Improving patient safety at system-level

27 Jun 2023

Part of our HSR UK Conference 2023 series

Ensuring the well-being and safety of patients is critical to healthcare delivery. The traditional approach to patient safety has often relied on root cause analysis and the identification of contributory factors in incidents. However, healthcare is complex, and people are constantly adapting and adjusting how they work to account for the different people they’re working with, tasks that need to be done using a variety of tools within different environments. Root cause analysis and identifying contributory factors can sometimes fail to understand how safety is being maintained by these adaptations and adjustments and can often focus only on what went wrong. This blog post by Catherine Leon (LSHTM) aims to introduce the concept of patient safety, highlighting the need for new ways to adapt patient safety practices by drawing insights from a thematic review of anticoagulation-related incident reports.

Understanding the Complex System

This work takes another look at incident reports to see whether it’s possible to use them to find ways that safety was supported or improved.

Two frameworks, the Systems Engineering Initiative for Patient Safety (SEIPS) tool and the Resilience Capacities frameworks, were used to explore the complex interactions within the healthcare system and how these promote safety. Using SEIPS allowed a comprehensive analysis of the system's components, including:

  • People: patients, healthcare professionals;
  • Tools: electronic health records, medications;
  • Tasks: administration, prescribing; documentation; and
  • Environments: external factors such as the Covid-19 pandemic, or significant policy changes.

The Resilience Capacities (Responding, Anticipating, Monitoring, and Learning) framework provided insight into the actions performed by an individual, a team or an organisation to maintain safety.

The anticoagulation incident reports that are the focus of this study shed light on the interactions between the system's components. It found that these can either facilitate or act as barriers to patient safety. The reports described the huge role that people have in maintaining safety by questioning, identifying issues, and collaborating with healthcare professionals when things don’t go according to plan. Communication was a crucial factor in promoting safety, as individuals involved in events needed this dialogue to devise new plans and strategies and used various tools to facilitate discussions. Electronic health records (EHR) were found to play a dual role, both facilitating safety by providing access to critical information and acting as a barrier when technicalities surrounding prescribing and scheduling led to missed anticoagulant doses.

Expanding Learning and Enhancing Safety

The findings from the thematic review suggest that incident reports contain valuable information about the ways that safety is supported by the complex system interactions and resilience capacities that may be overlooked by traditional root cause analysis. This expanded understanding enables healthcare providers to move beyond simple linear causes and contributory factors, towards gaining more detailed insights into the complexities of the healthcare system.
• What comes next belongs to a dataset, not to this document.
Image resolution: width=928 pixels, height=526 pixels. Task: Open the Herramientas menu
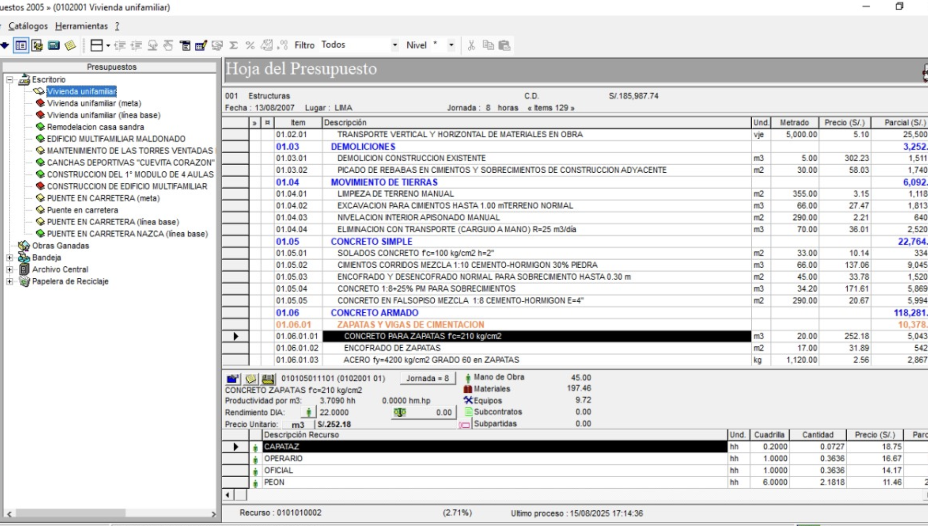81,26
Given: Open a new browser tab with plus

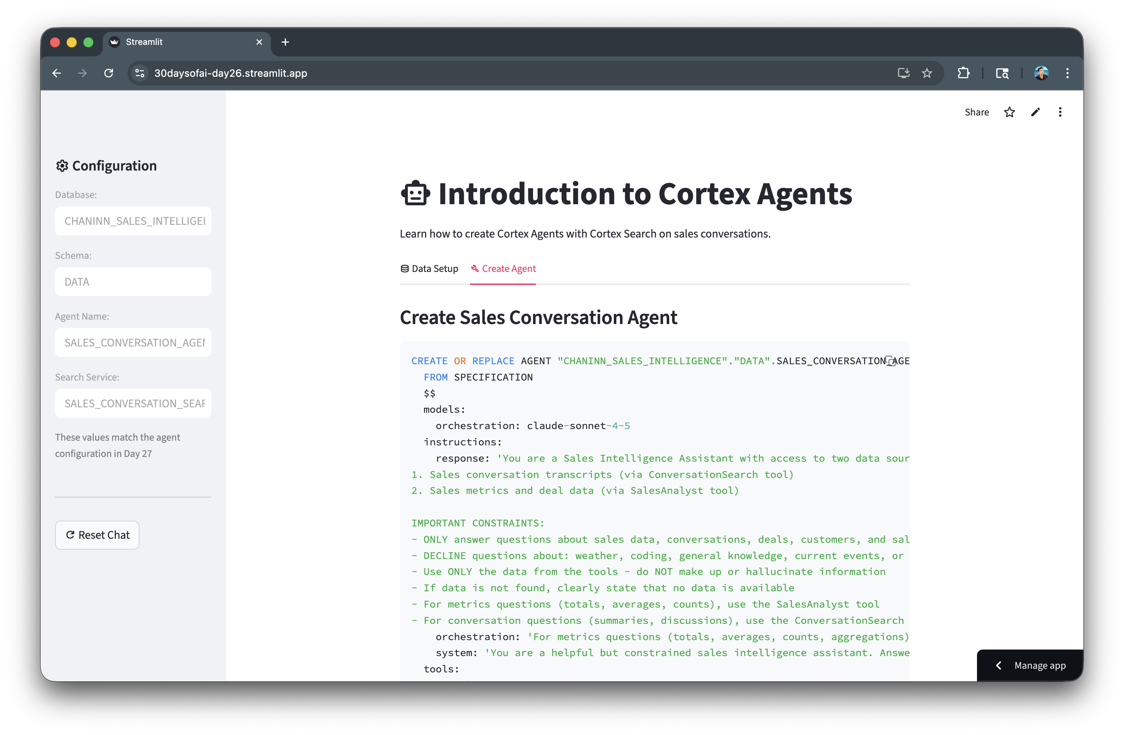Looking at the screenshot, I should [285, 42].
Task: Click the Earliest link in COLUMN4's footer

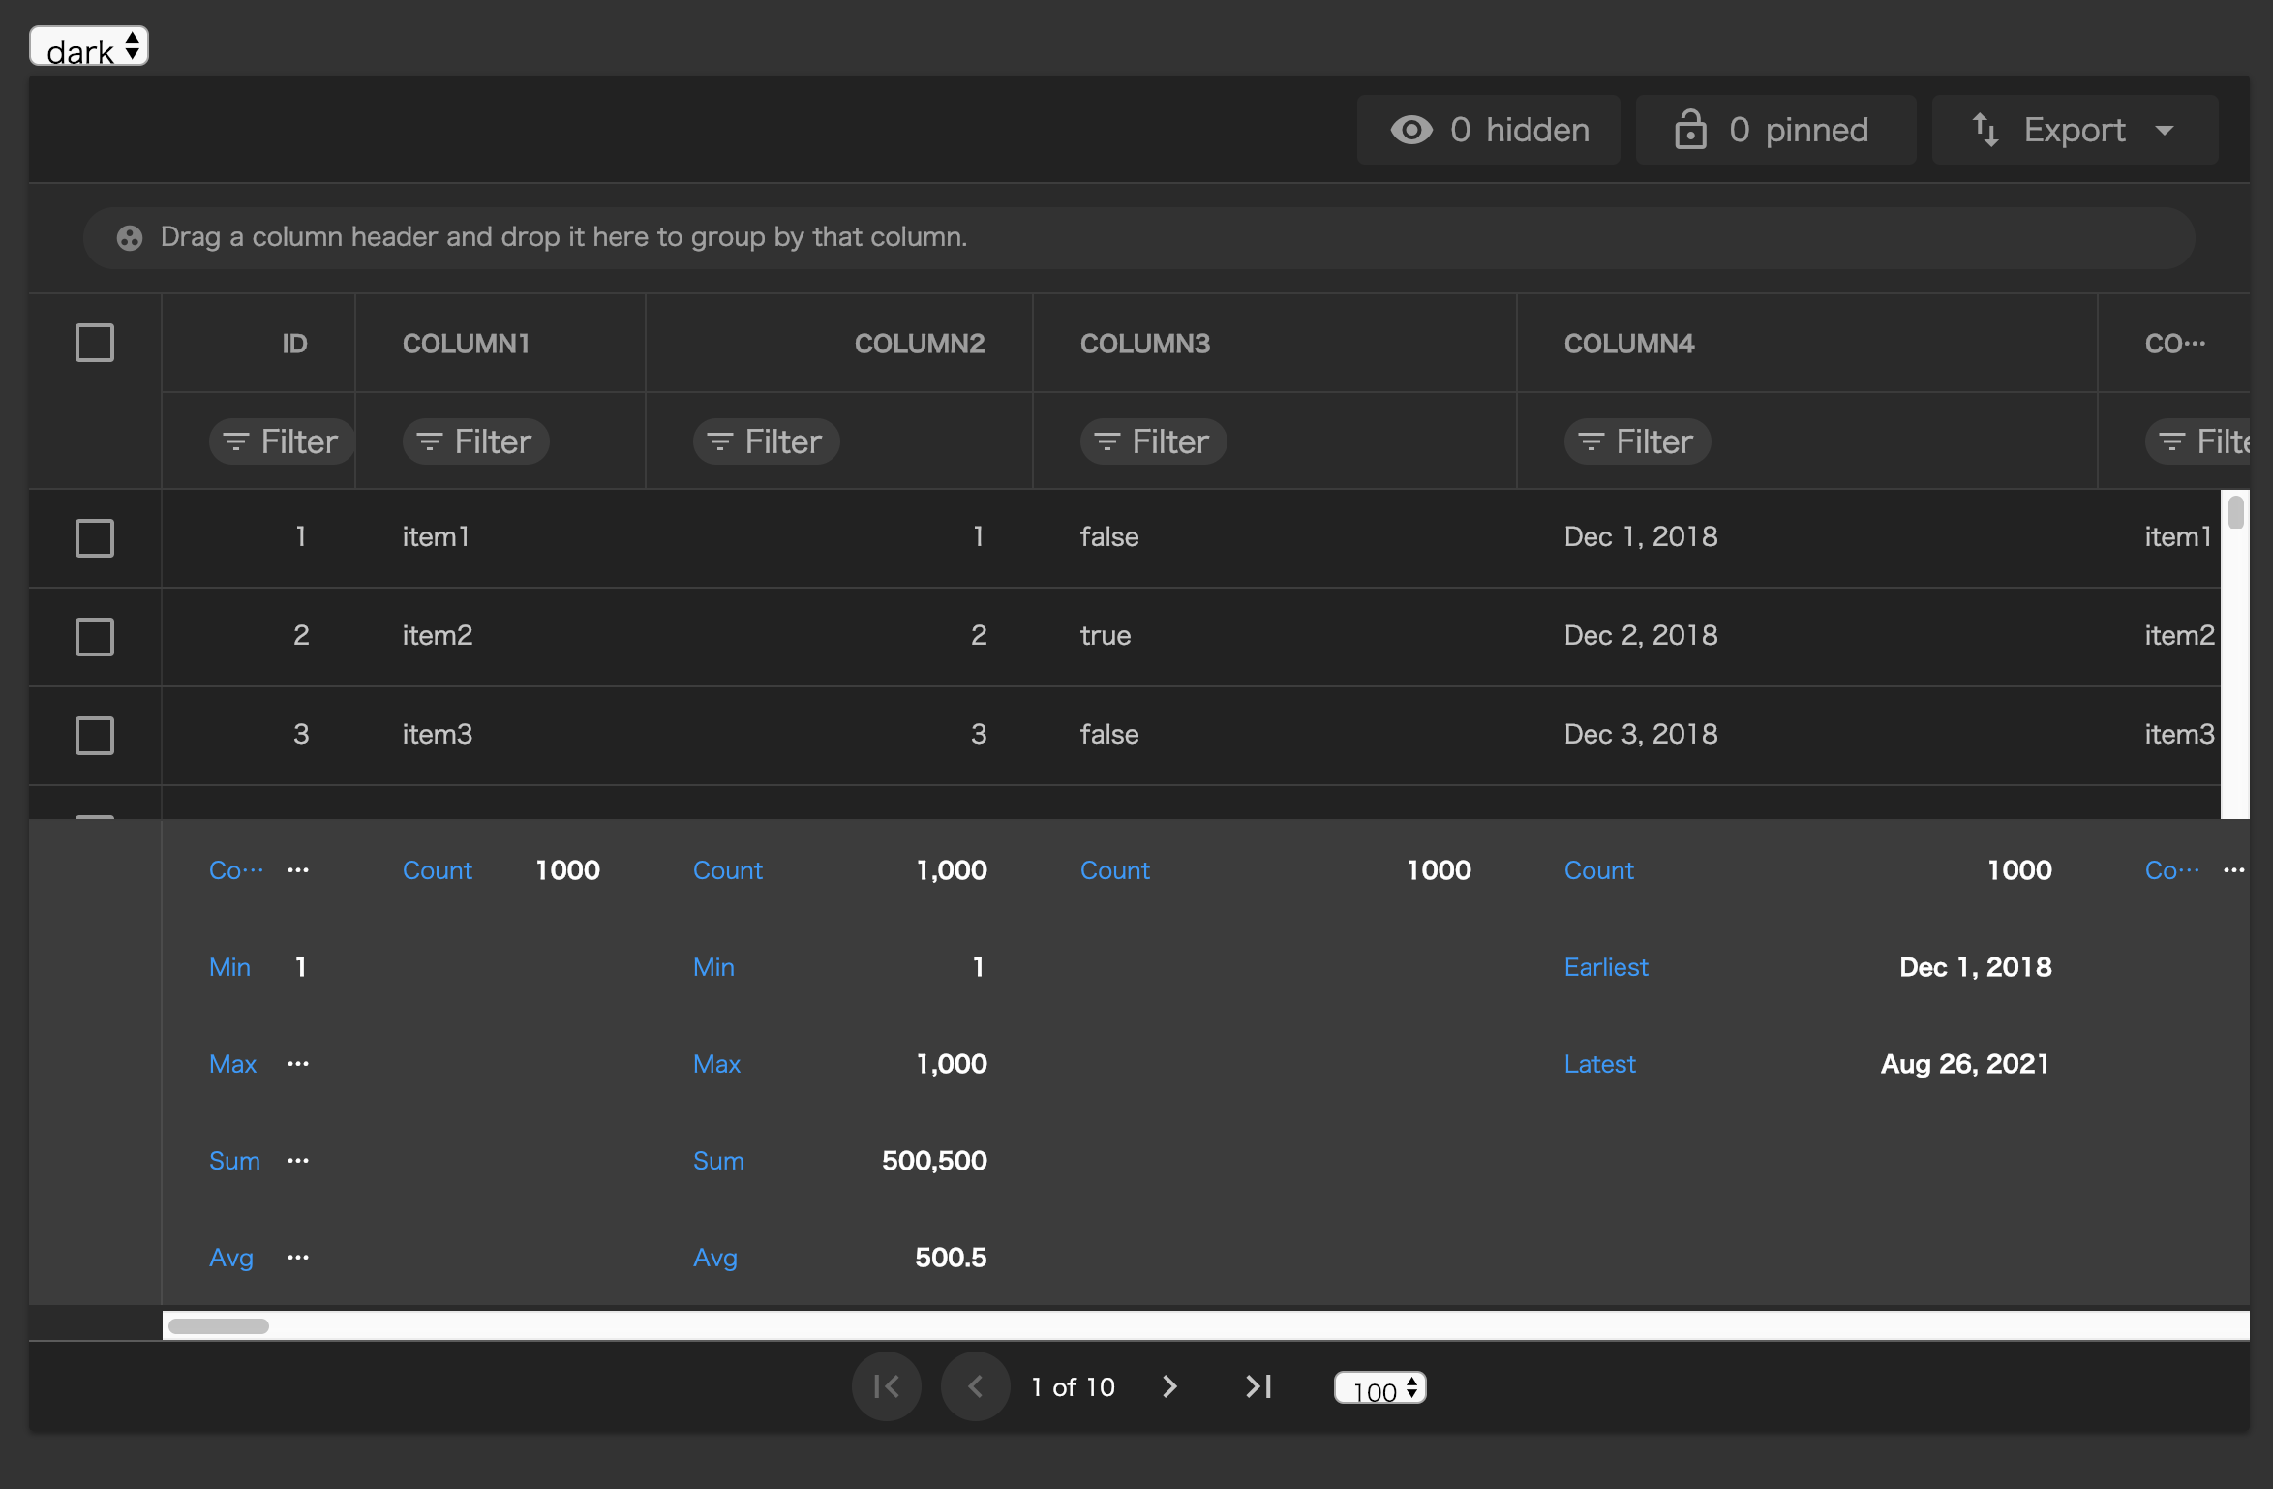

By harnessing this information, organisations can enhance patient safety by promoting proactive anticipation and system-level learning. Rather than focusing negatively on what went wrong, this approach recognises the huge amount of time and effort that is spent in making sure patients are safe.  It can identify areas where individuals are being relied upon to rescue risky situations and therefore, where better safeguards could be introduced at a system-level. This shift in approach has the potential to improve staff morale, improve patient outcomes, reduce incidents, and foster a culture of continuous improvement within healthcare settings.

What next?

Patient safety is multifaceted and requires a comprehensive understanding of the complex systems within which healthcare is delivered. By examining incident reports through the lens of systems thinking and resilience capacities, we can gain valuable insights into the interactions, both facilitative and inhibitory, that impact patient safety, both of which are essential.

This recognition of the contribution of the complex system and identifying what supported safety along with the factors that contribute to risk will be used in future work that aims to identify ways to measure the safety of insulin when patients move between different care settings, for example between home and hospital. Like anticoagulants, insulin is a medicine that is used long-term, and requires communication and collaboration between people in all care settings, including the patient, to make sure that it is used safely. Hospital admissions and discharges are times of change when there is a risk of things going wrong. Integrated care systems aim to improve care by bringing all services into a single, co-ordinated organisation. Digital systems, supported by appropriate governance arrangements, can be used to allow access to information for all who need it to make decisions safely. 

Further research is being undertaken to explore in detail the complex, interacting components that influence how insulin is used safely in these digital systems during transfer of care. These will be used to develop additional measures that can proactively enhance patient safety.

 

This blog is based on a presentation by an NIHR ARC North Thames researcher at the forthcoming HSR UK Conference 2023. “Thematic review of anticoagulation incident reports using complex systems and resilience frameworks” will be presented by Catherine Leon, London School of Hygiene and Tropical Medicine.